Amanda, because she can’t do anything else: https://emberings.com/2020/01/08/id-like-to-bloginstead/

Martha, bringing us a cozy Christmas post that even includes paper crowns on grownups: http://thescrumptiouslife.blogspot.com/2020/01/thoughts-on-nativity.html

Emmie, asking hard questions and finding beauty in a pomegranate: https://justonerobin.com/2020/01/09/whole-and-part/

Have you read these? Hop along over. Browse and comment. It’s peaceful, and these bloggers will answer your comments. The conversation is just waiting to happen.

#bloginstead – the WHOLE list

This is just a quick reminder that the list of blogs to follow has been updated because some new people joined us, so be sure you scroll all the way and follow the 4 newest group members!

Here are the most recent members:

And Susan! https://kindlerofjoy.com/

And Amanda at https://emberings.com/

Martha at http://thescrumptiouslife.blogspot.com/

Heather at https://sleightholmfolk.com/

Emmie at https://justonerobin.com/

Kristi at https://raisingorthodoxchristians.com/

Angelina at https://angelinasgarden.wordpress.com/

Our group now has 28 members!

#bloginstead Day 1: What is interesting so far?

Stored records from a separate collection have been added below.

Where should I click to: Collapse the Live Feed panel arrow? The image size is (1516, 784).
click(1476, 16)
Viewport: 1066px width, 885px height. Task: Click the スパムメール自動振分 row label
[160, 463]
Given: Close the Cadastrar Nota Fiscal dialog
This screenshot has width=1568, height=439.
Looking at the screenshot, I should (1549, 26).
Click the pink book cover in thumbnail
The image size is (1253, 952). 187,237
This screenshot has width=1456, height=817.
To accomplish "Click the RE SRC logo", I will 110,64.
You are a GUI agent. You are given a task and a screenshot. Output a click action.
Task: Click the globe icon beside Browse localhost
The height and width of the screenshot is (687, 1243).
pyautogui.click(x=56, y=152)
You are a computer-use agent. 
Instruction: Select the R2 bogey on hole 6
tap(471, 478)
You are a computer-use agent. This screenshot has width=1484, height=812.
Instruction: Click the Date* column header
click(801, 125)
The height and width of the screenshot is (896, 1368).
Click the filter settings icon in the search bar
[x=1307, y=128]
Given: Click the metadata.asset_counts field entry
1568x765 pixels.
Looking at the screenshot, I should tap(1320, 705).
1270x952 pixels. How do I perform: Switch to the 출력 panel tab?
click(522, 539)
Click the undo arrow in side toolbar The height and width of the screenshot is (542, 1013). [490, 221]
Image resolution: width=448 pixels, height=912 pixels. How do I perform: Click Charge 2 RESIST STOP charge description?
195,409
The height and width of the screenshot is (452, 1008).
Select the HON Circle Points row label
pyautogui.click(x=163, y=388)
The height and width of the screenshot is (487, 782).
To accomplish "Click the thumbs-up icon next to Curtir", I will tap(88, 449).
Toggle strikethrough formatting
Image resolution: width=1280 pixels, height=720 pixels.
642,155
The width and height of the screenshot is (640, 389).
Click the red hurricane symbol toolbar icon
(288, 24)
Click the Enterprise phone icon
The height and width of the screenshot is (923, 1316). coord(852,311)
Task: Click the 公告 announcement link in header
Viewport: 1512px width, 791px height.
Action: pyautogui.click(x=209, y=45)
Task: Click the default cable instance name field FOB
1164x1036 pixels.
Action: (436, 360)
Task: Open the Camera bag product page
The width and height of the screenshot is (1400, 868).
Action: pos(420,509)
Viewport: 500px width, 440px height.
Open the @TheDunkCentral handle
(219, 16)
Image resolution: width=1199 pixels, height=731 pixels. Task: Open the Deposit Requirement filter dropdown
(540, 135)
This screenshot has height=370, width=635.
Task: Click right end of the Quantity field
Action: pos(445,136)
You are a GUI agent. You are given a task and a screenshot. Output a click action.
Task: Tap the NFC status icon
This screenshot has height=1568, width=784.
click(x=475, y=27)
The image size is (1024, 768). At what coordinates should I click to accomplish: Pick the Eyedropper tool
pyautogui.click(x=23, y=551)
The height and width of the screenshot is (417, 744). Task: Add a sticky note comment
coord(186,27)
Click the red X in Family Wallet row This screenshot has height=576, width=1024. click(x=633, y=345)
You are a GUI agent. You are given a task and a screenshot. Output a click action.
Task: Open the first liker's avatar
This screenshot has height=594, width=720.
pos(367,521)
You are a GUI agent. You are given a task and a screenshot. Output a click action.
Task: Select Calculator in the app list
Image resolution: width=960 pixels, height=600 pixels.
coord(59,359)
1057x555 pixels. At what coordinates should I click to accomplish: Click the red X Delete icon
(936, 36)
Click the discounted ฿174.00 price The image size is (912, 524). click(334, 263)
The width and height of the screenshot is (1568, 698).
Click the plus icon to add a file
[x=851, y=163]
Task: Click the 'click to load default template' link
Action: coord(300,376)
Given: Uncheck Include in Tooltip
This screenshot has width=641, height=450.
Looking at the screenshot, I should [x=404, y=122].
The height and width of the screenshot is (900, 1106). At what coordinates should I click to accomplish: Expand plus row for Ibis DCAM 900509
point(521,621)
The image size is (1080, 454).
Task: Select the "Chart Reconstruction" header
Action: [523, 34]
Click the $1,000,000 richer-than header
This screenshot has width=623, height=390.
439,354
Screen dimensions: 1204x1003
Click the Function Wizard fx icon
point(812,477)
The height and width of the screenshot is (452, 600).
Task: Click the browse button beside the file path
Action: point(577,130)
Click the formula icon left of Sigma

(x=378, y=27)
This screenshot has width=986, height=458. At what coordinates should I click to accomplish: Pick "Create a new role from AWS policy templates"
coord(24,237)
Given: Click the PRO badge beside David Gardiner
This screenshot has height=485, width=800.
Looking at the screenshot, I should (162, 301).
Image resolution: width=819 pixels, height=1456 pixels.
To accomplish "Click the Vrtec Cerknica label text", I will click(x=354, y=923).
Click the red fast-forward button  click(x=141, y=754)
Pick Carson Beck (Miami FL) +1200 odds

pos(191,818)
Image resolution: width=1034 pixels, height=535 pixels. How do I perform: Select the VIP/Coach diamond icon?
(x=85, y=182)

I was up early (child, dog, job), and that first groggy waking moment had a crisp edge of curiousity on it because TODAY is Day 1 of our #bloginstead challenge. I have the WordPress app, so I peeked at the notifications after breakfast. Sure enough – there you were! I saw posts from friends, and friends commenting on posts from friends. I love this!

Relief

Leaping off a social norm is always interesting, and I expect many moments of insight during #bloginstead. The first? It’s striking that the primary expressed emotion among the group is RELIEF. Blogging is slower than Facebook/Instagram/Twitter, and it’s deeper. And at least for now, it’s beautifully free of the death spiral of insanity we see daily online. I know not every blogger is sane, but the group intentionally communing for #bloginstead? All quite sane. Lovely. Articulate. Interesting.

Mechanics

The second thing that struck me was my own awkwardness at getting around to see all of the participating blogs. It’s been a while since I did this, and the participants are on several different platforms. Makes me realize how I’ve adapted to the one-finger scroll on social. That awkward feeling is just the brain stretch of releasing one habit and looking to build another. No problem.

Food for Thoughts

Yes, that was a typo at first – “thoughts” – but then I left it because it fits. Already, just a few hours into #bloginstead, the experience itself and the posts and comments have spurred a host of ideas, questions, introspections, speculations. Perhaps that’s the natural result of any step outside routine. Or it could be that this platform – which was intended to help you WRITE – is naturally more conducive to THOUGHT than the frenetic anxiety scroll in which we usually indulge. It’s too soon to draw conclusions, so I’m planning to enjoy the wondering.